The aim of this paper is to underline the influence of humanism on the organization of health care systems and the ethics of medical interrelations in the society of Bosnia-Herzegovina. It is not intended to diagnose or resolve the problems, but to analyze them. It is also a critique of specific socio-political-economic influences on this health care system, inquiring if well-educated individuals in the virtues, which are involved in medical practice and education, would counteract them.

In conclusion, humanism creates a universal ethical structure, which is based on human values such as fidelity, trust, benevolence, intellectual honesty, courage, compassion and truthfulness. These values should represent the standard around which medical care is organized. Since the health care system in Bosnia-Herzegovina is not entirely founded upon humanistic ideals, addressing the socio-political-economic conditions that constantly undermine those values is a prerequisite for any much-needed improvements of the medical care.

Introduction

Humanism is a philosophical and ethical standpoint, which emphasizes the value of human beings and privileges evidence and critical thinking. It is a progressive philosophy of life that affirms the ability and responsibility of a person to lead an ethical life of personal fulfilment, which aspires to the greater good [1]. Accordingly, we define humanism as a philosophy mainly based on rationalism and empiricism. Such a standpoint should influence the organization of the health care systems and the ethics of medical relations in every society, including Bosnia-Herzegovina to some extent in order to improve medical care for its inhabitants.

The system of health care in most European societies is organized at the national level, delegating the authority for its organization to the state itself [2]. Nevertheless, certain health care models occasionally suffer from various conditions, making them more or less dysfunctional in some measure, due to a lack of common ethical values based on universal human principles as first identified by Plato, Aristoteles and other great philosophers of Antiquity. When transitional societies, such as that of Bosnia-Herzegovina are concerned, organizational problems and pitfalls related to medical care are even more visible. Such societies are typically burdened with abundant economic and social problems, but also organizational and ethical ones, obscuring the quality of medical care, which is becoming increasingly side-lined.

Transitional societies are characterized by the redefinition of the societal classes, which were arbitrarily denied during the former communist systems. Health care systems in such societies are also affected by transition, although most countries have adopted some form of health insurance.

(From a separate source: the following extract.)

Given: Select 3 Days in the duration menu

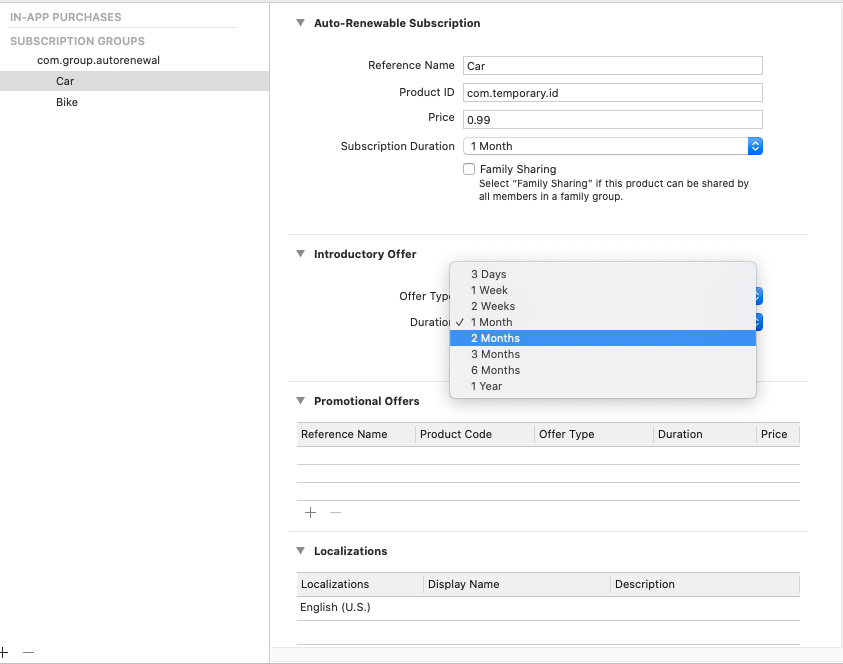Looking at the screenshot, I should pyautogui.click(x=602, y=274).
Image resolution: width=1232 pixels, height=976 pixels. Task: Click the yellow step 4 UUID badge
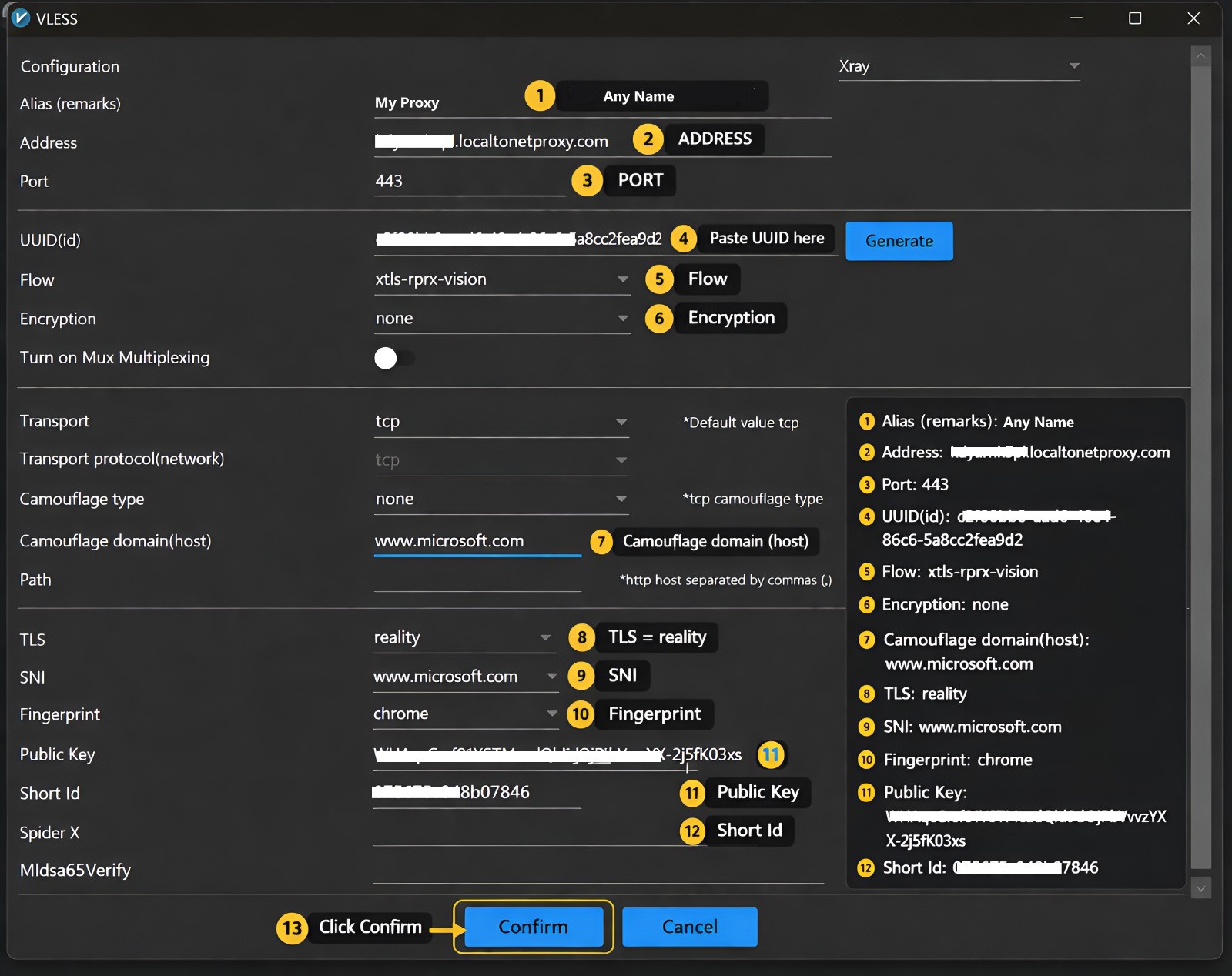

Still, a high level of dependence on government subsidies exists to an overwhelming extent [3]. The same situation exists in the health care system of Bosnia-Herzegovina itself.

Every health care structure embodies a particular organizational culture, which affects people and reflects societal values, for good or ill. Such a structure is mainly constituted of intricate webs of relationships having many attributes relevant to ethics. However, it is regarded as a “health factory” in many societies including Bosnia-Herzegovina, where the number of beds, the number of patients processed, and the level of technical sophistication are more important in evaluations of the work done than the age, personal characteristics, religious beliefs and gender of patients. This bureaucratic approach remains omnipresent with little attention paid to ethical problems arising in the process of providing medical care. Therefore, the process of the institutionalization of bioethics is regarded as especially important to European societies in transition [4]. However, this process is constantly lacking in Bosnia-Herzegovina.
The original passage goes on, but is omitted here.